● **DATA PROVIDED**:
· · · · · · ·

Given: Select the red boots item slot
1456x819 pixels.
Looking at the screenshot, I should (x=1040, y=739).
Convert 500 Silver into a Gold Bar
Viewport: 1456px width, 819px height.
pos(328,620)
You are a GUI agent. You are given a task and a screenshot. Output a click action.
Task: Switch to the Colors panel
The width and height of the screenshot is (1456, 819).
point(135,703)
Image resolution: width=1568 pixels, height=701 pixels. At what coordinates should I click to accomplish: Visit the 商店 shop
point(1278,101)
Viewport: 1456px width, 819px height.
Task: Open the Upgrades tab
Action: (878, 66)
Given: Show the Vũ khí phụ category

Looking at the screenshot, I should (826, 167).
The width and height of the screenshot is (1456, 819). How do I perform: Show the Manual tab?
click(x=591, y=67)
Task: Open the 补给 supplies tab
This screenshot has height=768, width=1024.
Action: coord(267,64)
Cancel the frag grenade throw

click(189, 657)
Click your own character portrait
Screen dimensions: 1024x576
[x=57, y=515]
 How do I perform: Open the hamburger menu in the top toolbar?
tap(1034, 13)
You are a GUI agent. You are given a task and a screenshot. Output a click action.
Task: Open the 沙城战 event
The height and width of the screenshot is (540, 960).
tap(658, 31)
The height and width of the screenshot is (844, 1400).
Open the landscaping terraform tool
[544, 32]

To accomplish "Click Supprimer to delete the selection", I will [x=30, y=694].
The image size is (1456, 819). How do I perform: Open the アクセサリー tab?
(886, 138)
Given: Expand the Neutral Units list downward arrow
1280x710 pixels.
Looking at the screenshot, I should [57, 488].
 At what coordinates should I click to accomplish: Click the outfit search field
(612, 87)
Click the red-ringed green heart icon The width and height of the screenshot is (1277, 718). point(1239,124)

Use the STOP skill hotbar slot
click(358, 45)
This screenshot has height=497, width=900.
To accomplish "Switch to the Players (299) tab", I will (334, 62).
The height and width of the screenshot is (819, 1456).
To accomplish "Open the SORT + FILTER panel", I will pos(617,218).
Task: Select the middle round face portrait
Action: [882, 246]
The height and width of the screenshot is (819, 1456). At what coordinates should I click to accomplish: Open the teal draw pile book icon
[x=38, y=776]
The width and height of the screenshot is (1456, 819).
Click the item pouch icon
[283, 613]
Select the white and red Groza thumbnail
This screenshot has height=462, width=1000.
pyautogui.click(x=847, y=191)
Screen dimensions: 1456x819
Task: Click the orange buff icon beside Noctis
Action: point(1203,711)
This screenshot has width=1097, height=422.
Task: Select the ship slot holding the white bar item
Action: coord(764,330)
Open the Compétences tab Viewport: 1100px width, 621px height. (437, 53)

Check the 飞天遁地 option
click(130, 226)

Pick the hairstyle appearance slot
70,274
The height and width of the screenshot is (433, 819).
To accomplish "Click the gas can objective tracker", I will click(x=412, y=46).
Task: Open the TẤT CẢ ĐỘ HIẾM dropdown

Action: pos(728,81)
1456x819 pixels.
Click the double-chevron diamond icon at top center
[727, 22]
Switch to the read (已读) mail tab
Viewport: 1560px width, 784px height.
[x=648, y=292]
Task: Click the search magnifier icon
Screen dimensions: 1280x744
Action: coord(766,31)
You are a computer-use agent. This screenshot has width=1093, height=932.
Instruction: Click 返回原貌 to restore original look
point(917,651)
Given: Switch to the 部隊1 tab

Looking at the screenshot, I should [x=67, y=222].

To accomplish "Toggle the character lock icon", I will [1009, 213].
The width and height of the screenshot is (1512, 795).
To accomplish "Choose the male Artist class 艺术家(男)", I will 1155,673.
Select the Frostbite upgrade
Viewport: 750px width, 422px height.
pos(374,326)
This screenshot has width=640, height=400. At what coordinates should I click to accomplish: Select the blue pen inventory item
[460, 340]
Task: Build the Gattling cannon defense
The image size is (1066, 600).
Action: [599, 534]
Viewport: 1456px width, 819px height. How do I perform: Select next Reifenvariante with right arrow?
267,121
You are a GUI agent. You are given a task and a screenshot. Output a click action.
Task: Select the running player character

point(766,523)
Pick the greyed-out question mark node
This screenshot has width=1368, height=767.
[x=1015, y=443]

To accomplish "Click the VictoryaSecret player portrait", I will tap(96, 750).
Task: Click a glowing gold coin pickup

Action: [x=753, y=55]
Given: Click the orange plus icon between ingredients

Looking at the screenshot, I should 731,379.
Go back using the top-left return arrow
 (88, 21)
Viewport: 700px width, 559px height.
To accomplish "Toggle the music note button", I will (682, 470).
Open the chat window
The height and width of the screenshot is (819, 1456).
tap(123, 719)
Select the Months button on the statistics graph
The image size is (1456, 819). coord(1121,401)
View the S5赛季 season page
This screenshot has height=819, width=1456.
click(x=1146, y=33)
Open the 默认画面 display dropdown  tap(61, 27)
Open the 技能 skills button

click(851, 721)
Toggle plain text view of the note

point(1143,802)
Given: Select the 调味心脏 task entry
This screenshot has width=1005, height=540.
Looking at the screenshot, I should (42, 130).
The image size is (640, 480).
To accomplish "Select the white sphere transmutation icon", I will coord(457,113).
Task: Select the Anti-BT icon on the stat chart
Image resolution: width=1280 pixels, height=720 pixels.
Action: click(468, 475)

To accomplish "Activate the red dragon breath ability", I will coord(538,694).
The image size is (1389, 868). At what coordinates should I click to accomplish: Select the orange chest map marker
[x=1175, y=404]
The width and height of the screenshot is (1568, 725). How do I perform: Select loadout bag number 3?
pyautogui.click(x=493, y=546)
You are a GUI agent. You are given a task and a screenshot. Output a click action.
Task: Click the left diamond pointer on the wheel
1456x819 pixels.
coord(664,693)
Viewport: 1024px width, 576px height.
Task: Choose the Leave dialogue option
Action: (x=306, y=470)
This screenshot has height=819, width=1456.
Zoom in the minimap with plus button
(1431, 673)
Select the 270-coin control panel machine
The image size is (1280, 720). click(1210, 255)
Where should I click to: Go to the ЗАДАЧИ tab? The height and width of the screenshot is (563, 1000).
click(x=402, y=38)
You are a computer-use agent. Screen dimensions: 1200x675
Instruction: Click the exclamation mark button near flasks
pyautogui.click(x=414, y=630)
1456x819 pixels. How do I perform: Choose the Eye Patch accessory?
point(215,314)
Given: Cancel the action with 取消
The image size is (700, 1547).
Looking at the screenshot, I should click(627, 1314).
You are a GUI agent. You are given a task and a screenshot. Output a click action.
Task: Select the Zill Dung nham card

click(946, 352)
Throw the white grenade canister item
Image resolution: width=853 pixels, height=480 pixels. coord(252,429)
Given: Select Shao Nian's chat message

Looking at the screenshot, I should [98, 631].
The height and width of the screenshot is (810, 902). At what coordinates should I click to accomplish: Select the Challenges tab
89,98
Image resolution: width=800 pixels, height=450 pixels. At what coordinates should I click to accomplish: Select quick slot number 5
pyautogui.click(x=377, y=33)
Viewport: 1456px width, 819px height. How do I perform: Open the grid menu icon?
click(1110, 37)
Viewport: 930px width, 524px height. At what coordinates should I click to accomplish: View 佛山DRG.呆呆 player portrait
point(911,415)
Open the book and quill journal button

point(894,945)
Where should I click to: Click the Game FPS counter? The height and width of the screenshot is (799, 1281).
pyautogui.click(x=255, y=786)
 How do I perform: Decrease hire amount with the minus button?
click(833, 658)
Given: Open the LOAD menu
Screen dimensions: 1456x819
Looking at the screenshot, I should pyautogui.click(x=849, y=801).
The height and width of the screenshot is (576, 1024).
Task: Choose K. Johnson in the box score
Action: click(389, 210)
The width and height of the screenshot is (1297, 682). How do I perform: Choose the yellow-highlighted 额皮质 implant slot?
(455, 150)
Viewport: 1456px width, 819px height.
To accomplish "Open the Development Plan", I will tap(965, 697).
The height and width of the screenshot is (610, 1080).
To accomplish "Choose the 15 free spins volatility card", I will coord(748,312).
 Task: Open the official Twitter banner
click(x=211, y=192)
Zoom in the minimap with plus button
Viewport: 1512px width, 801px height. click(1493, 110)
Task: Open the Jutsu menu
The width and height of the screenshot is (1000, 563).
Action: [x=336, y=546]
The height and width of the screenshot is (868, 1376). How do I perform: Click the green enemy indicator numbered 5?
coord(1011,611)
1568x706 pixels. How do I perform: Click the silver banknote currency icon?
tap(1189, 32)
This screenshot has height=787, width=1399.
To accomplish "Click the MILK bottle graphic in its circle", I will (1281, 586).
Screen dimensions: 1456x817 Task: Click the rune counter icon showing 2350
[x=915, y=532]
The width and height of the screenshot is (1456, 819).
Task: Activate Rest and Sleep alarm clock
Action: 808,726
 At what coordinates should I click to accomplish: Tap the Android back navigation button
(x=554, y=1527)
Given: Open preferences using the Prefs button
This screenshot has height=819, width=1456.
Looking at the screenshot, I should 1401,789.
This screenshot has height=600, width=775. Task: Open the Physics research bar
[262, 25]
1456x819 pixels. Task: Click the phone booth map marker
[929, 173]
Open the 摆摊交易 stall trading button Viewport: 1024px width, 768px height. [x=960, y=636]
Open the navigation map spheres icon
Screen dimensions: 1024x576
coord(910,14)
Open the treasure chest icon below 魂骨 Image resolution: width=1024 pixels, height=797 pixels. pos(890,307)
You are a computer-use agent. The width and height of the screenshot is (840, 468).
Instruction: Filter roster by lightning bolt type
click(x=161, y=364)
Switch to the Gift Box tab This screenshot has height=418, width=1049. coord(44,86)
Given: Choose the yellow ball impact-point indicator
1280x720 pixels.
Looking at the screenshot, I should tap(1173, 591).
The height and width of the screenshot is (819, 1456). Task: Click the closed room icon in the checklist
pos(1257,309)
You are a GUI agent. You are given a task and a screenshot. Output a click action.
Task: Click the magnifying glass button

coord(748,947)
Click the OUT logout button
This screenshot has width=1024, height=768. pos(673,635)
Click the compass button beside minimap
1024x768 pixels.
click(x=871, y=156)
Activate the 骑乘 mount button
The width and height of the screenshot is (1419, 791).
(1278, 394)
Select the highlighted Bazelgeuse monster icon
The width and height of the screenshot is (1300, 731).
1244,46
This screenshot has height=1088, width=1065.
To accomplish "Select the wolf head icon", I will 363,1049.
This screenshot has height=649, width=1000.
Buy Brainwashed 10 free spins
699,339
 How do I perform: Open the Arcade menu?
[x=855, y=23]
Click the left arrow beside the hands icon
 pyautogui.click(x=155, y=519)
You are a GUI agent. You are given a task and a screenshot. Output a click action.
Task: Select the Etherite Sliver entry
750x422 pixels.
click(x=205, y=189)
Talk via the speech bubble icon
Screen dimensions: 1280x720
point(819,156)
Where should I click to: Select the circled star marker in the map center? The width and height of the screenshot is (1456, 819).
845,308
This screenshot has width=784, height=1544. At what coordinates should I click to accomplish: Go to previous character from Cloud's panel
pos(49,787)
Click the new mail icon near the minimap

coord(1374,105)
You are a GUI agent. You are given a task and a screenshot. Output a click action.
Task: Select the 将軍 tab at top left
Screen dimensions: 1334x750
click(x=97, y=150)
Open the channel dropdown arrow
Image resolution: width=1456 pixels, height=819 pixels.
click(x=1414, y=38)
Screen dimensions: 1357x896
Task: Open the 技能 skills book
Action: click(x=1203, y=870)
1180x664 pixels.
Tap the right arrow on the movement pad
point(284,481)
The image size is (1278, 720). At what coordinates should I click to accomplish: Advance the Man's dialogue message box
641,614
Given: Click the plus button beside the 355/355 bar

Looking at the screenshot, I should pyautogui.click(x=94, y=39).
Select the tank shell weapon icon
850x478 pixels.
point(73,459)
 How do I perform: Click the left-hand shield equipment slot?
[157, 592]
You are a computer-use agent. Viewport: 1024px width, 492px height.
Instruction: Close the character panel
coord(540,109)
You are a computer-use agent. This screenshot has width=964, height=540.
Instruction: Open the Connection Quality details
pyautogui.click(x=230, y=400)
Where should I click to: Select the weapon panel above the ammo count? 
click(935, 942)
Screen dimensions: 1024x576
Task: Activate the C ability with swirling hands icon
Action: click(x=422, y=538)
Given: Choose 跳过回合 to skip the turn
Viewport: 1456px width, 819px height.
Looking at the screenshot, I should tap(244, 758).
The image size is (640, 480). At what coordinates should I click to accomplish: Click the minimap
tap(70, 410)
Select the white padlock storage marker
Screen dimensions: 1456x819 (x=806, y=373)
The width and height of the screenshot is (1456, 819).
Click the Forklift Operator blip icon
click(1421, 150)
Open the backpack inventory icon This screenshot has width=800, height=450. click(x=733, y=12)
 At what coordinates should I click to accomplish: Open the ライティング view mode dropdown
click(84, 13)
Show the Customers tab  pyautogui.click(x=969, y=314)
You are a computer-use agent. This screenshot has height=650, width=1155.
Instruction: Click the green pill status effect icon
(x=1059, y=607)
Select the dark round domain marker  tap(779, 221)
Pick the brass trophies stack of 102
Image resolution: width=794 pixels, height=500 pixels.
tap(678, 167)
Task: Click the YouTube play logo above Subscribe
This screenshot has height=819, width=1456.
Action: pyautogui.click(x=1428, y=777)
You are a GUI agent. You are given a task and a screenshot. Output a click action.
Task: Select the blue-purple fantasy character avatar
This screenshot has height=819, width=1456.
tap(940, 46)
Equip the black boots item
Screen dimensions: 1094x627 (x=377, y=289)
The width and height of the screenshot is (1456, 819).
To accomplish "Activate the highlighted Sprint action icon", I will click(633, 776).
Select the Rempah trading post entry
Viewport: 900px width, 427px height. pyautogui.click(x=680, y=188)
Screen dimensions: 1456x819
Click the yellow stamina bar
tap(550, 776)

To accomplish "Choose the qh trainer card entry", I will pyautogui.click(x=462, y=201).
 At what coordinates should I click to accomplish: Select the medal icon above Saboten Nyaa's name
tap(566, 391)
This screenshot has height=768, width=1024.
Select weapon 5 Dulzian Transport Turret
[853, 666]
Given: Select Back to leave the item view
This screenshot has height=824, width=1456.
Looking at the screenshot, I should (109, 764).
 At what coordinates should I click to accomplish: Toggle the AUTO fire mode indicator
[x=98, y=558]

· · · · · · ·

● **INSTRUCTIONS TO FOLLOW**: Present the material from the line with "The image size is (640, 480). At" to the line with "click(84, 13)" as a Markdown table with columns Num and Content, numbering the rows and skipping blank lines.

● **COMPLETED TASK**:
| Num | Content |
|---|---|
| 1 | The image size is (640, 480). At what coordinates should I click to accomplish: Click the minimap |
| 2 | tap(70, 410) |
| 3 | Select the white padlock storage marker |
| 4 | Screen dimensions: 1456x819 (x=806, y=373) |
| 5 | The width and height of the screenshot is (1456, 819). |
| 6 | Click the Forklift Operator blip icon |
| 7 | click(1421, 150) |
| 8 | Open the backpack inventory icon This screenshot has width=800, height=450. click(x=733, y=12) |
| 9 |  At what coordinates should I click to accomplish: Open the ライティング view mode dropdown |
| 10 | click(84, 13) |